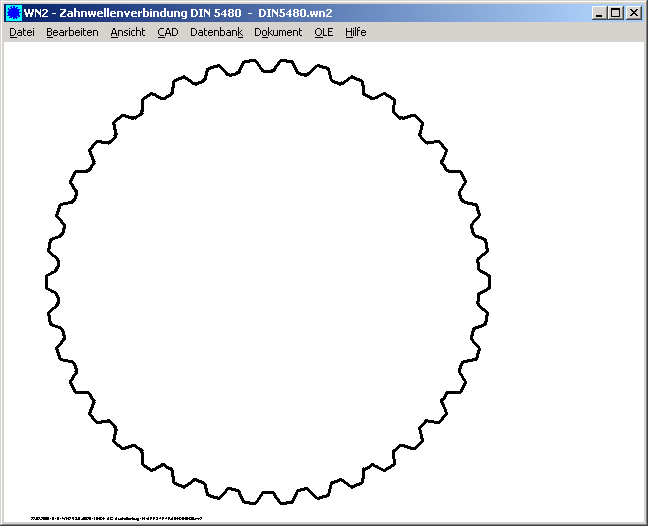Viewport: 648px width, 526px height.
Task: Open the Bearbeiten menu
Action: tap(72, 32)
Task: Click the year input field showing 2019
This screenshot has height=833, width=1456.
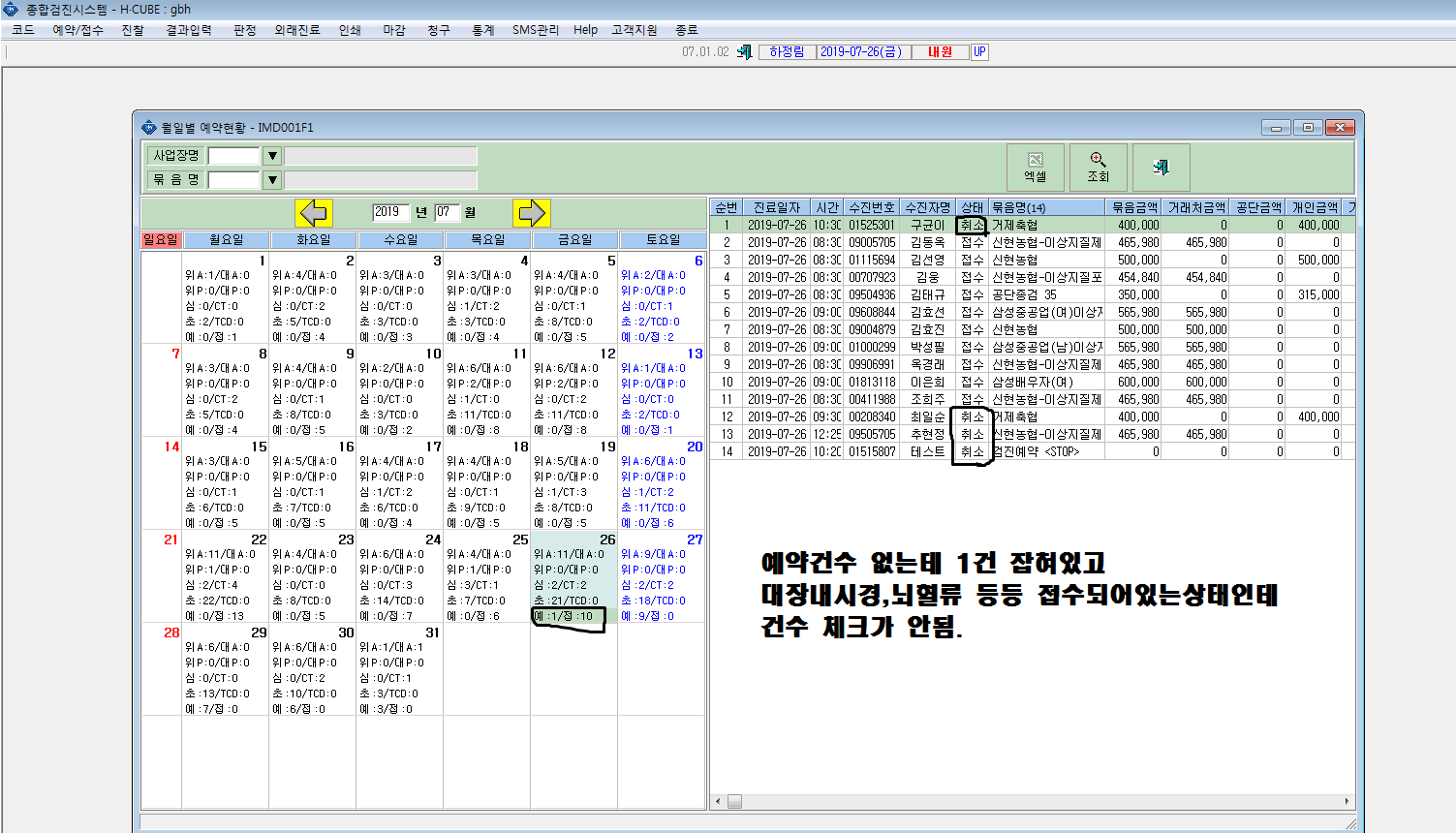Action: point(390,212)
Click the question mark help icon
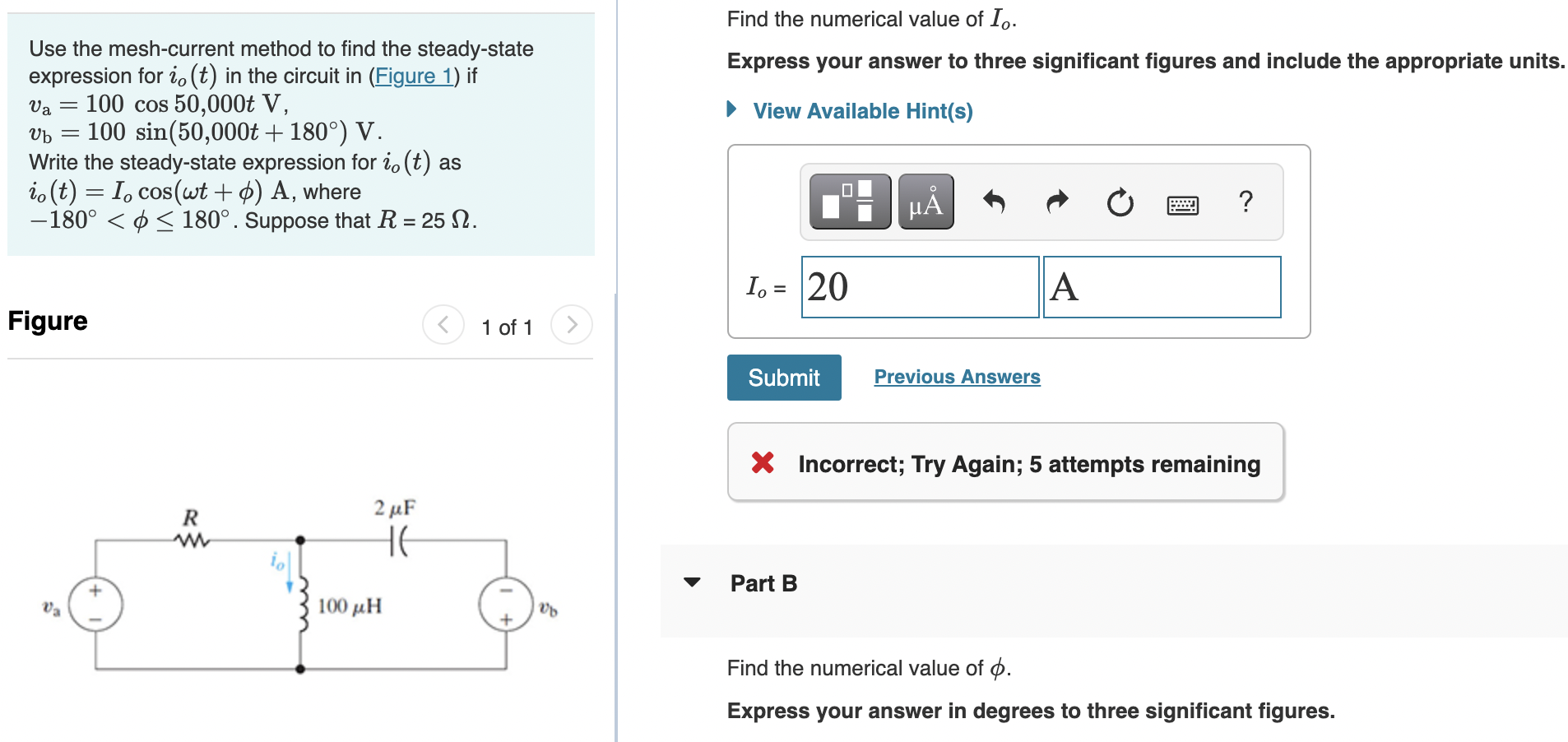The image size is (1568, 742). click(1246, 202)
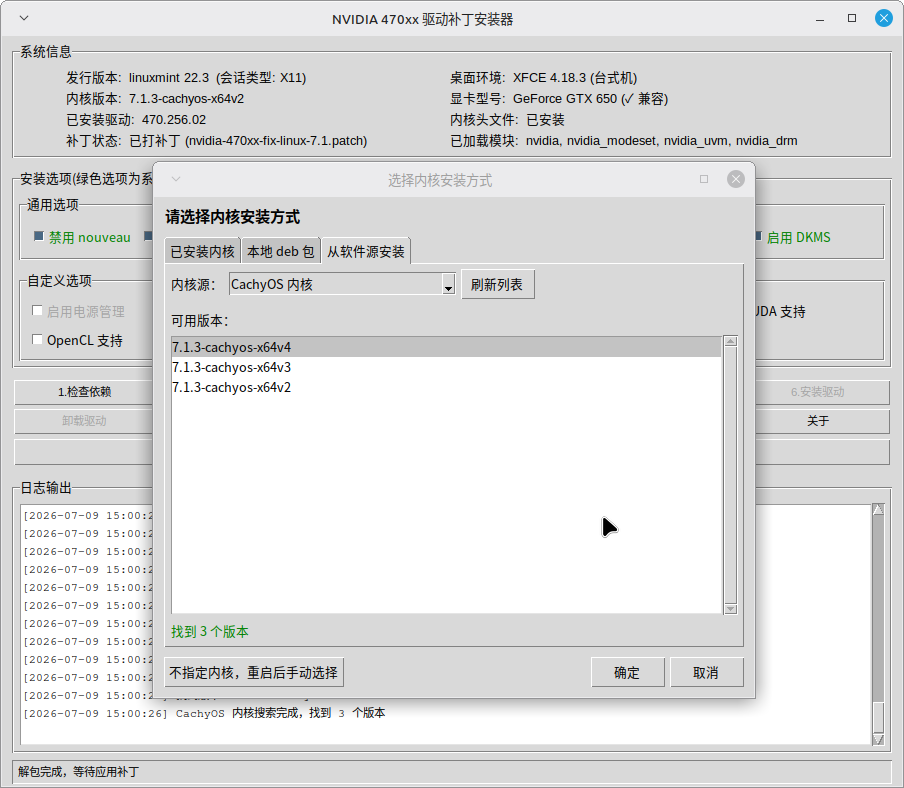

------

- _WORK TO COMPLETE_: The lines to copy begin with the one containing "Task: Click the year input field showing 2019" and end with the last line of the entries above; copy them exactly, minus the pictures.

- _EXERCISE RESPONSE_:
Task: Click the year input field showing 2019
This screenshot has height=833, width=1456.
Action: point(390,212)
Click the question mark help icon
The image size is (1568, 742). click(1246, 202)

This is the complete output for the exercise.